Fake Product Reviews are Indistinguishable to Humans and Machines

This project investigates how large language models (LLMs) can generate highly convincing fake product reviews and examines whether humans or AI systems can reliably distinguish them from real reviews.

  • Funder

    Innovate UK

  • Duration

    May 2024 – ongoing

  • Investigators

    Weiyao Meng, John Harvey, James Goulding, Chris James Carter, Evgeniya Lukinova, Andrew Smith, Paul Frobisher, Mina Forrest, and Georgiana Nica-Avram

  • Partners

    Strategic Innovation Ltd

Project Description

Online product reviews play a critical role in consumer decision-making. However, the rapid development of generative AI has made it easier than ever to produce realistic fake reviews. This research explores whether people and AI systems can reliably detect such AI-generated content.

Through a series of experimental studies, the project compares human judgment with LLMs when evaluating real and AI-generated product reviews. The research reveals how generative AI may influence online information ecosystems and consumer trust, highlighting emerging risks for digital marketplaces and review platforms.

Method

The research consists of three empirical studies examining the ability of humans and LLMs to identify AI-generated product reviews.

First, LLMs were used to generate synthetic product reviews designed to resemble authentic online reviews. Human participants were then asked to judge whether reviews were real or AI-generated.

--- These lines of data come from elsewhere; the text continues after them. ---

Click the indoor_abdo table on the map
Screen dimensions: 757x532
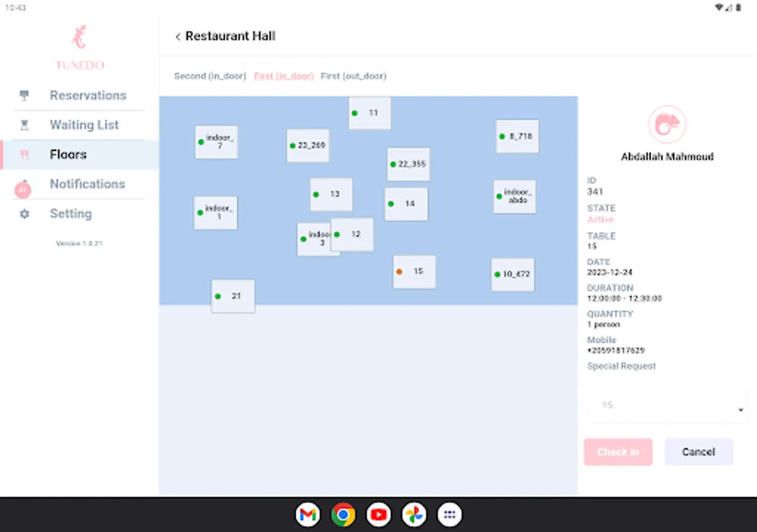515,197
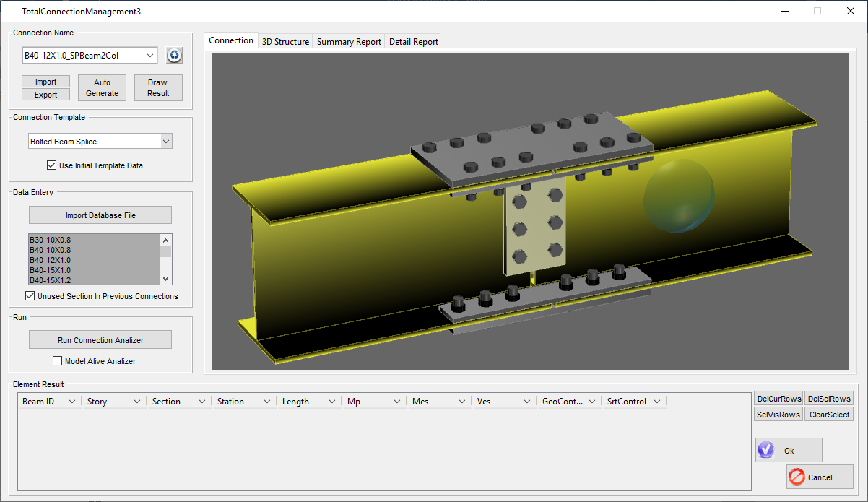This screenshot has width=868, height=502.
Task: Click the Cancel button with red icon
Action: 820,477
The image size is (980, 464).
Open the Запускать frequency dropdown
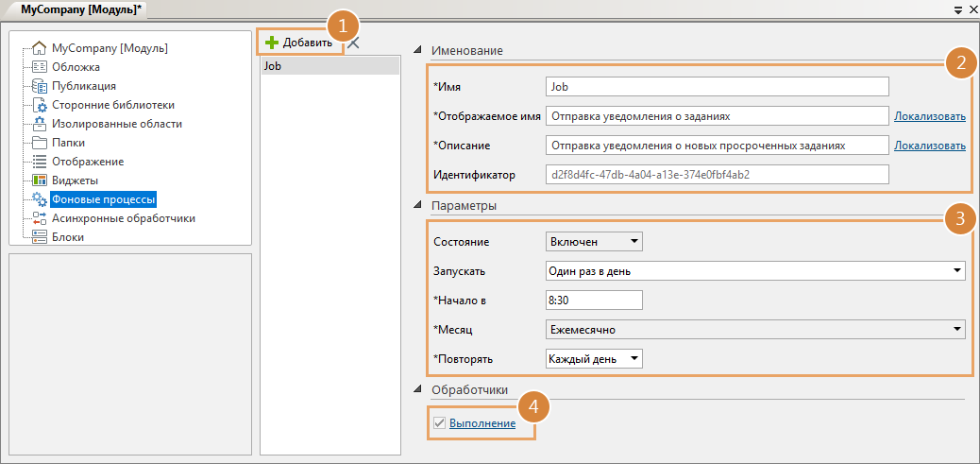pyautogui.click(x=755, y=271)
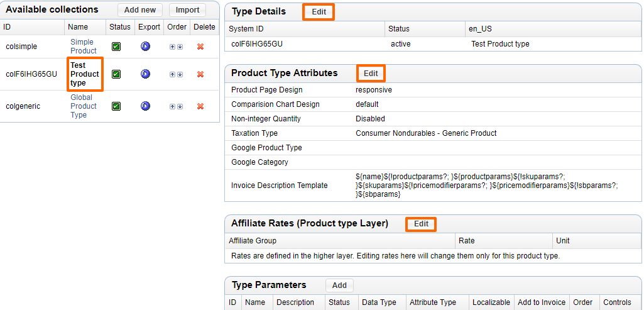The width and height of the screenshot is (644, 310).
Task: Delete the Simple Product collection
Action: [200, 47]
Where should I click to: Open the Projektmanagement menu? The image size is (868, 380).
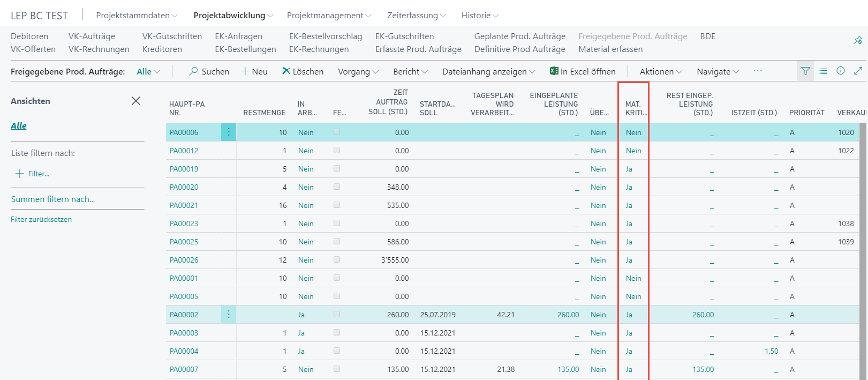point(329,16)
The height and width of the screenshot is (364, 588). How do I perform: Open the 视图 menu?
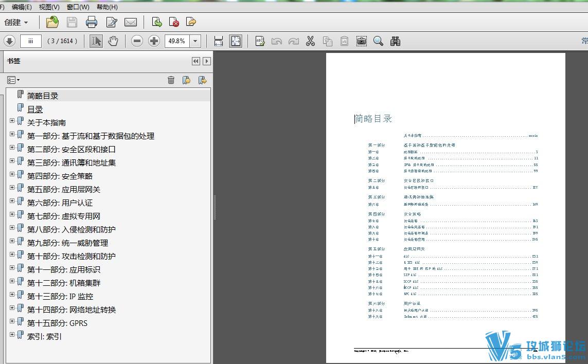(x=48, y=7)
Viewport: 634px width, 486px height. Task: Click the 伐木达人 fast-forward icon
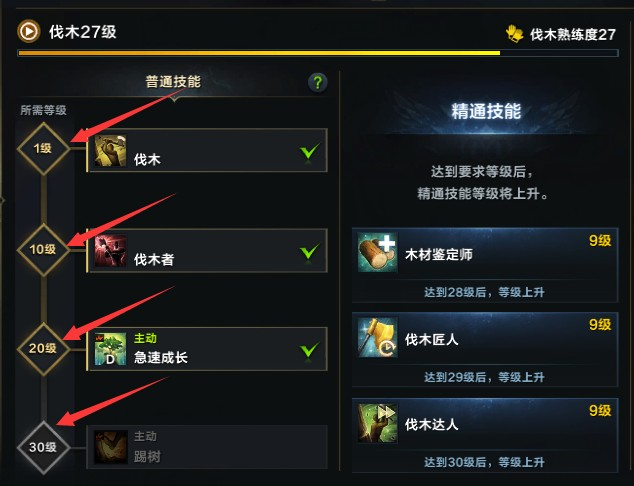coord(377,423)
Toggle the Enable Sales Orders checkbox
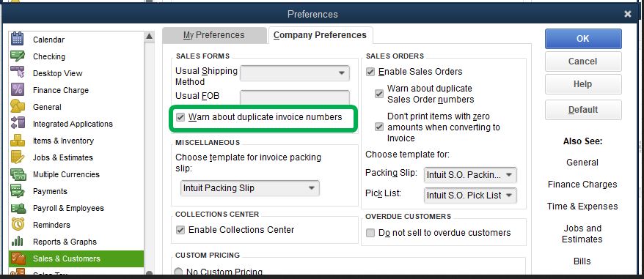 [x=370, y=72]
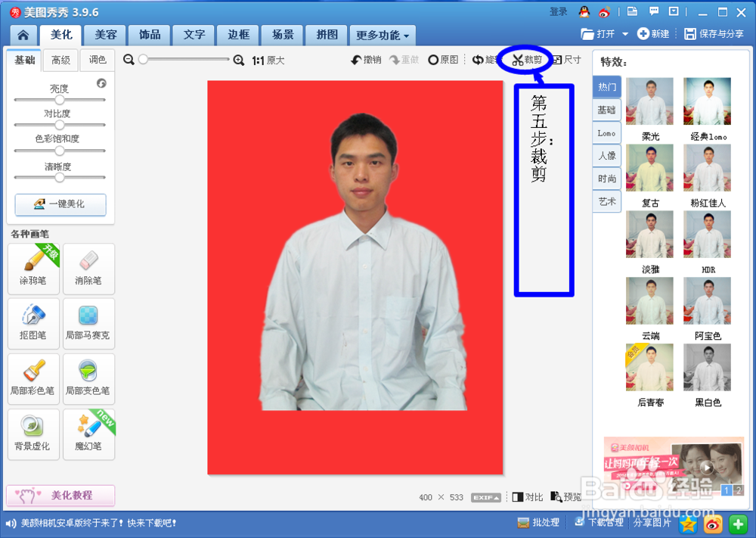Screen dimensions: 756x538
Task: Select the 抠图笔 cutout pen tool
Action: tap(33, 324)
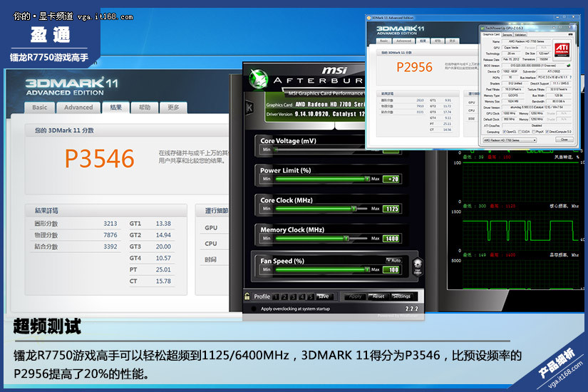
Task: Open Afterburner Settings
Action: 401,296
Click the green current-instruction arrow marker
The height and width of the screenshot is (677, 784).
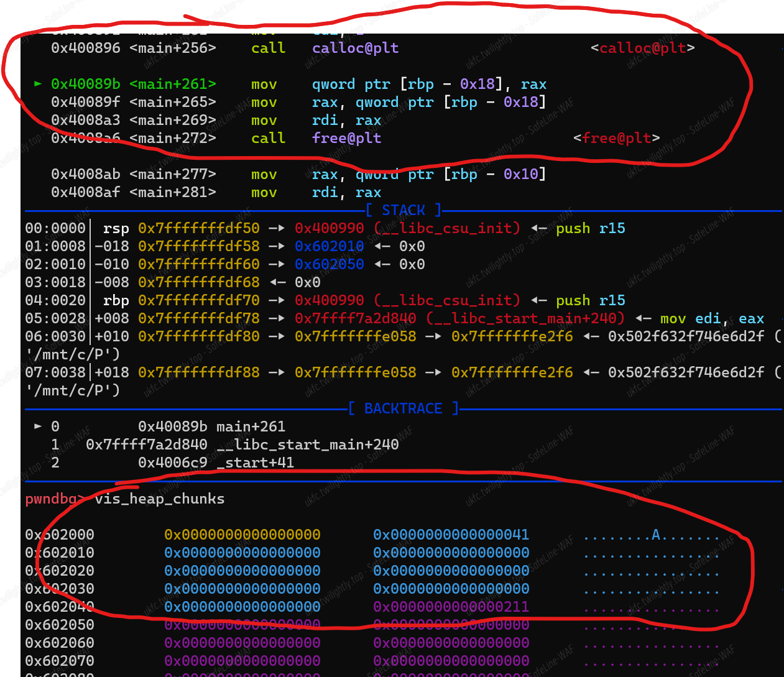tap(39, 83)
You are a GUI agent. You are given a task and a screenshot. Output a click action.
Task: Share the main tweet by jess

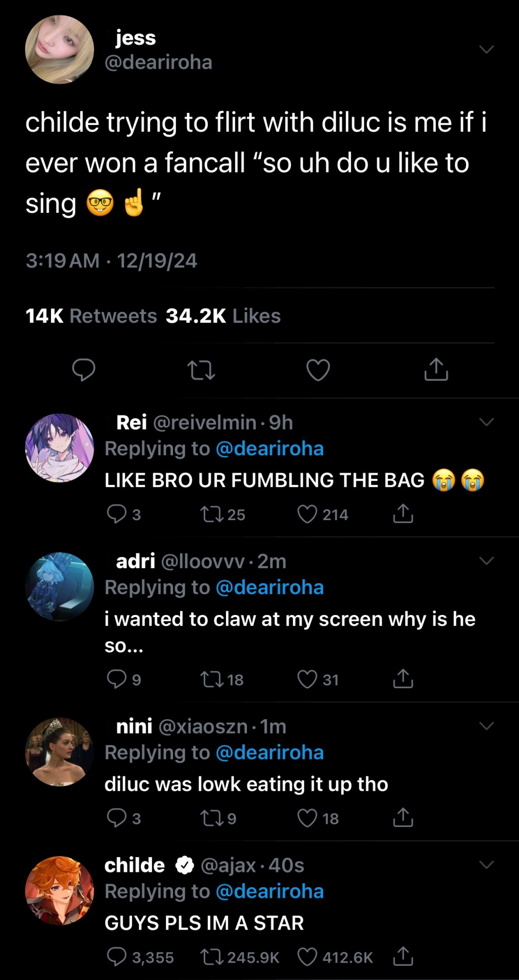click(436, 370)
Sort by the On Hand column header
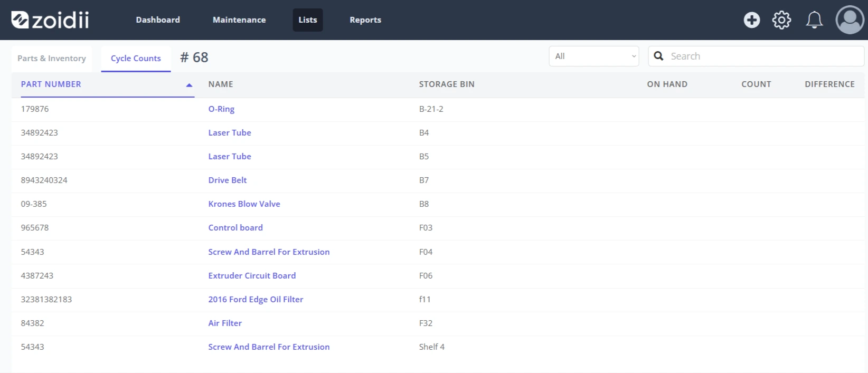This screenshot has height=373, width=868. pyautogui.click(x=667, y=84)
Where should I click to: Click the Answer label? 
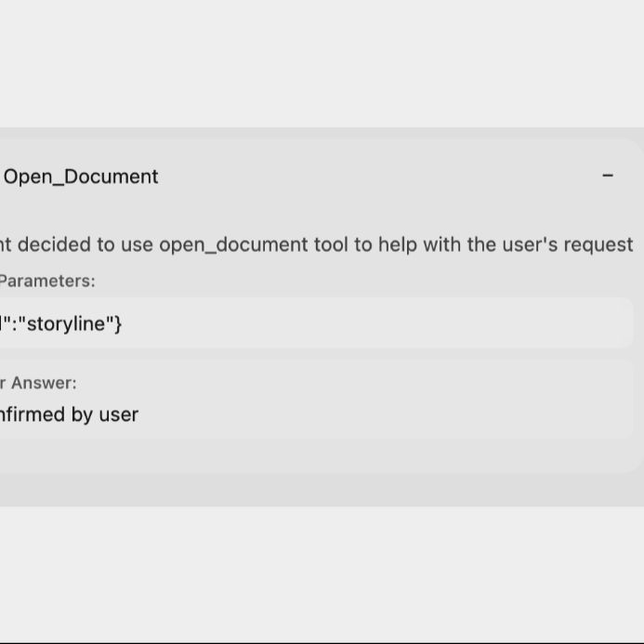point(43,383)
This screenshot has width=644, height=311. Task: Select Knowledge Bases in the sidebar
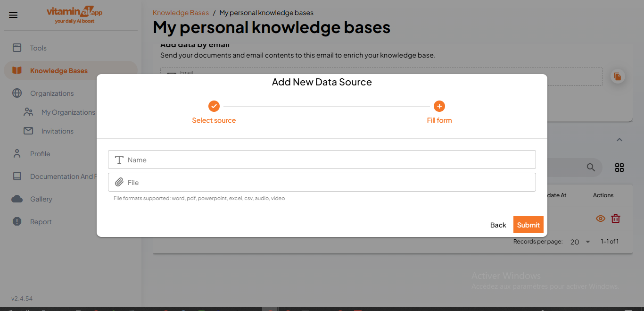[58, 70]
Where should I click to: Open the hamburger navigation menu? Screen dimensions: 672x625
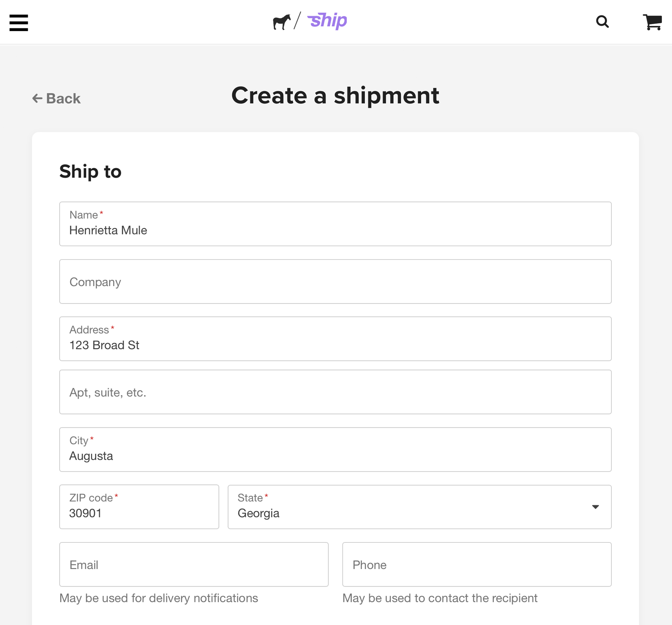[x=19, y=22]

Second, LLMs were also tested as a detector, tasked with identifying whether reviews were genuine or generated by AI. The performance of humans and LLMs was then compared using accuracy and classification metrics.

Finally, the study analysed the decision-making patterns used by humans and machines to evaluate authenticity, revealing differences in judgement strategies.

Results

The results show that humans are largely unable to distinguish authentic from AI-generated reviews, achieving an average accuracy of only 50.8%, which is effectively no better than random guessing.

LLMs also struggle to detect synthetic reviews and sometimes perform equally poorly or worse than humans. However, humans and AI systems make different types of errors: humans tend to show scepticism toward positive reviews while being more vulnerable to misclassifying fake negative reviews.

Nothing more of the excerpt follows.